* _EXCERPT_:
************
I've just finished a book called 'The Nature of Technology' by W Brian Arthur. It's an interesting read and unexpectedly sparked some thoughts about how we perceive the nature of the church.'
The Nature of Technology: What It Is and How It Evolves' examines technology as a subject. It goes way beyond any other treatments of technology that I've read. There are many books about
particular technologies (the steam engine, the computer, molecular engineering) but
Brian Arthur has analysed the nature of technology itself.
Towards the end of the book, Professor Arthur discusses our ambivalent attitudes towards technology. At one time technology was seen to bring order and was regarded as almost heroic.
In the time of Descartes we began to interpret the world in terms of the perceived qualities of technology: its mechanical linkages, its formal order, its motive power, its simple geometry, its clean surfaces, its beautiful clockwork exactness. These qualities have projected themselves on culture and thought as ideals to be used for explanation and emulation.
************
* _Stored records_:
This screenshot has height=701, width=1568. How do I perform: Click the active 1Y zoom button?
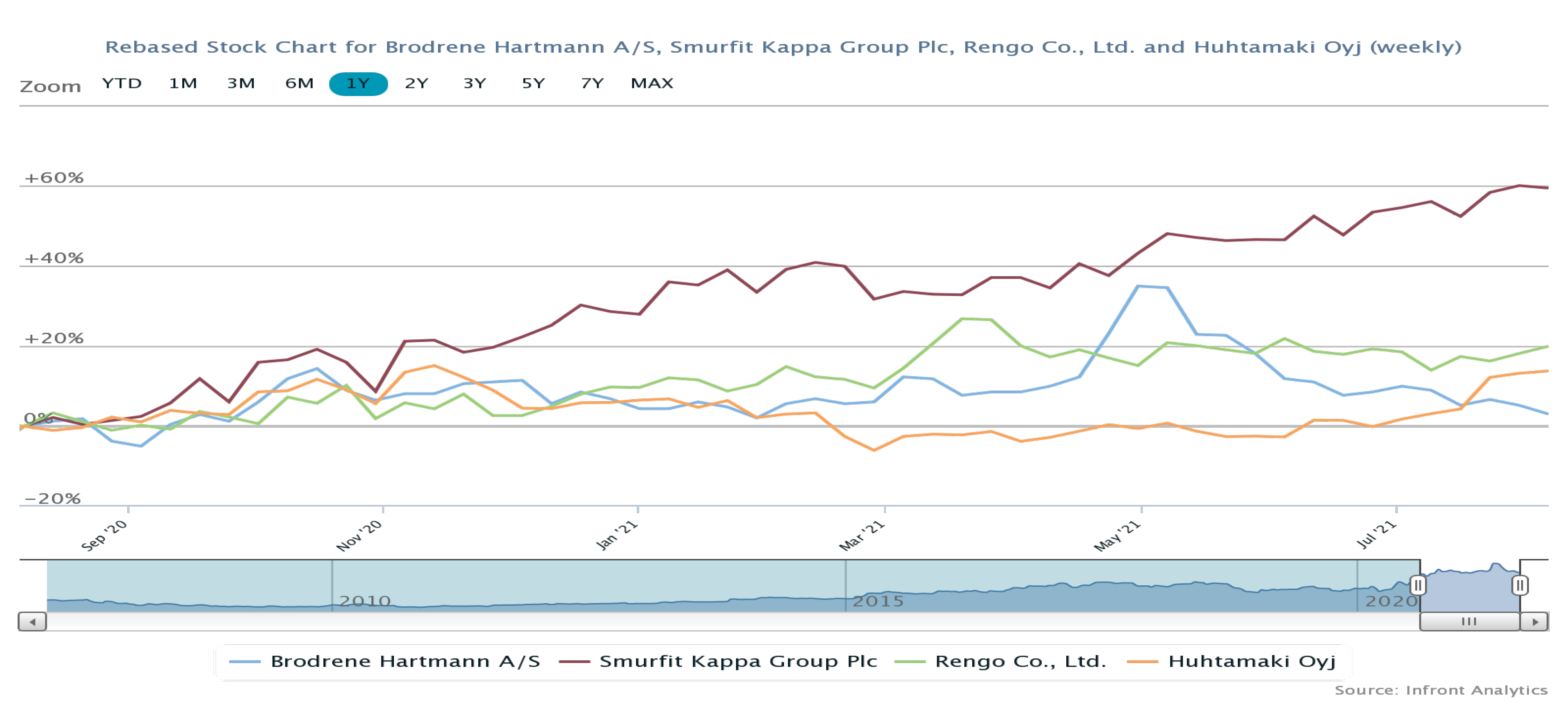click(358, 84)
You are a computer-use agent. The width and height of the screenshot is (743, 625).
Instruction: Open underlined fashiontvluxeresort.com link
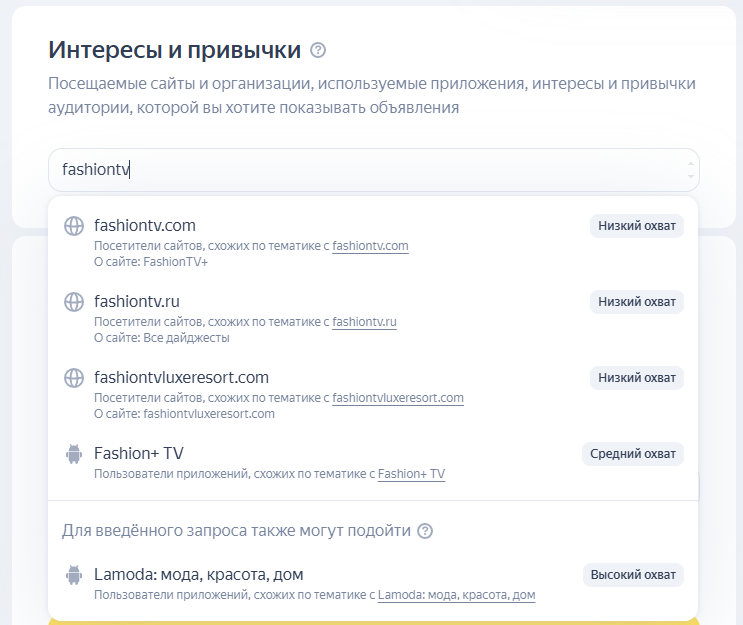click(398, 398)
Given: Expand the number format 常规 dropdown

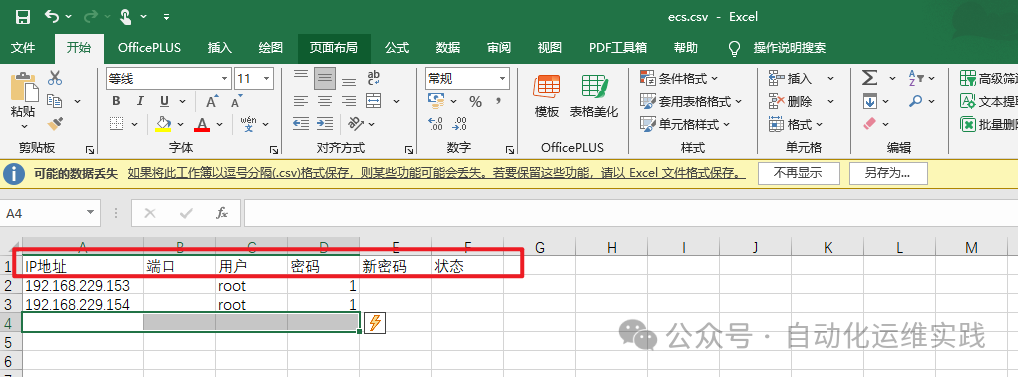Looking at the screenshot, I should point(503,79).
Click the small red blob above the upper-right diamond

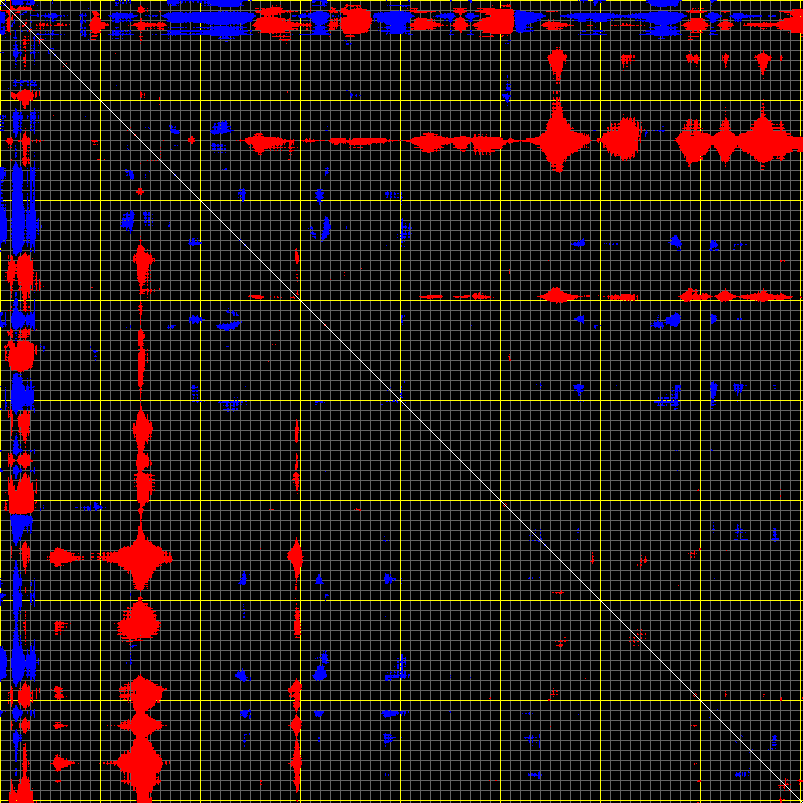[556, 65]
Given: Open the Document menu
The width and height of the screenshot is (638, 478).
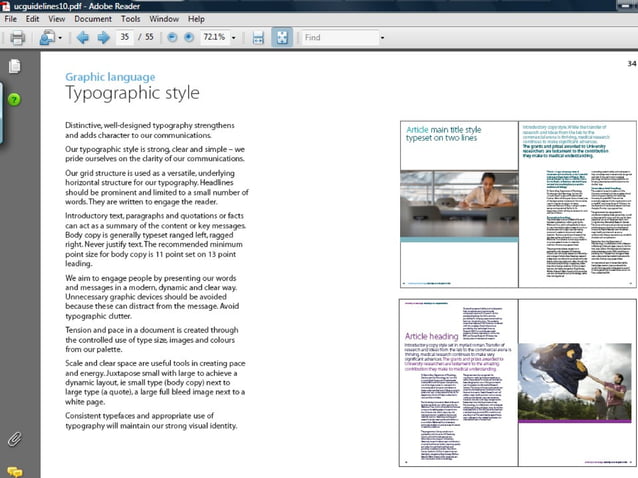Looking at the screenshot, I should [93, 19].
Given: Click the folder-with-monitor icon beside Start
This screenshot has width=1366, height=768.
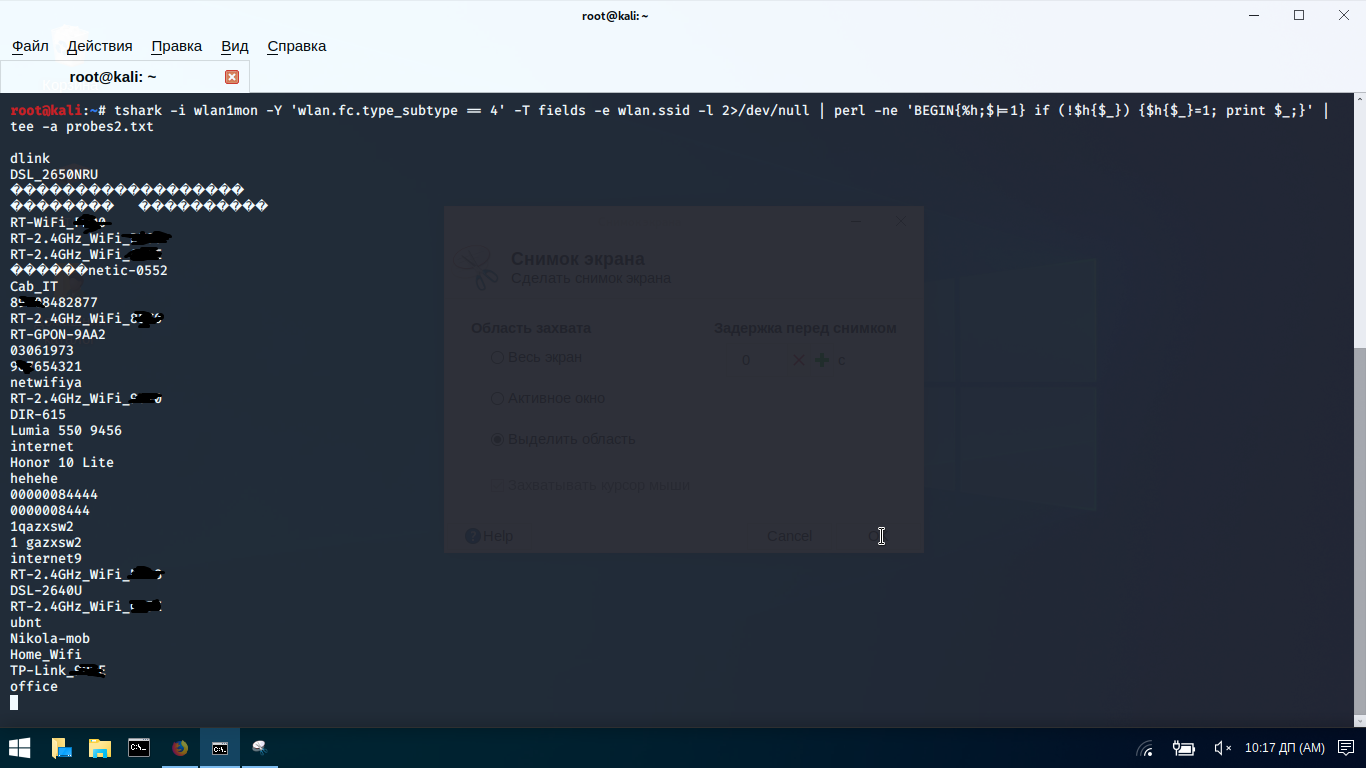Looking at the screenshot, I should pos(60,748).
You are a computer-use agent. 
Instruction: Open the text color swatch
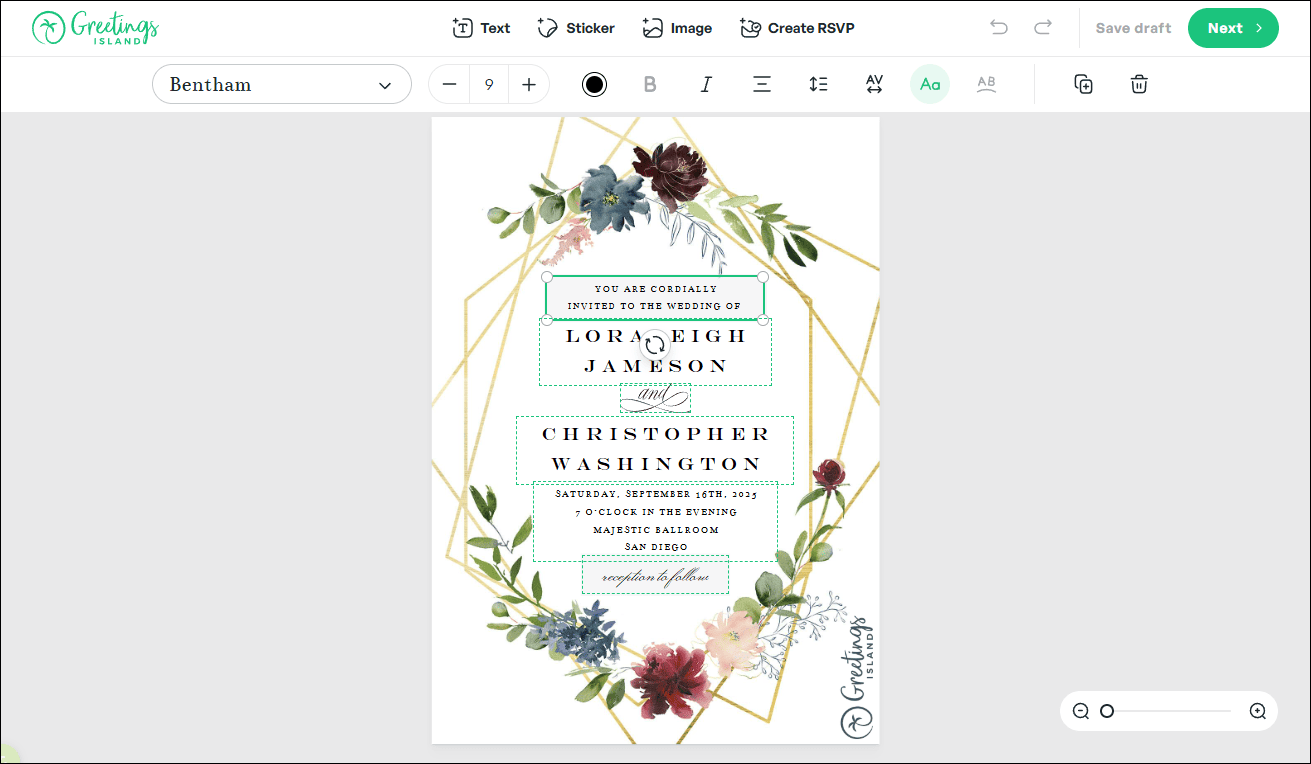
************
* _WORK REQUIRED_: Pick up the post about the book The Nature of Technology where it stops, and write the next few sentences.

* _EXPECTED ANSWER_:
But since those days, further development has resulted in technology that is fundamentally more fluid, organic, and adaptable. If you want to understand why you will have to read the book, there is no room to give the necessary detail here. But Arthur writes
Our interpretation of the world is ... becoming more open and organic; and ... technology has a part in this shift. ... Not only is our understanding of the economy changing to reflect a more open, organic view. Our interpretation of the world is also becoming more open and organic; and again technology has a part in this shift.
Interestingly, I think we can see the same trend in our attitude to church life.
In Victorian times church was highly structured and hierarchical. Clergy (at least the better ones) worked hard to create learned, reasoned sermons, missions were like well-oiled machines. Military precision was applied to the task of meeting social need; the Salvation Army and the Church Army went so far as to adopt military-style uniforms as well as military names and ranks.
But by the 1960s there were early signs of change as some people began experimenting with informal, organic, more flexible ways of meeting. The home environment and smaller groups were popular on the developing fringes of church. This trend has accelerated during the last five decades as George Barna's recent statistics show very clearly in the USA. But the trend is affecting church life in many other parts of the world too.
Here's Brian Arthur again.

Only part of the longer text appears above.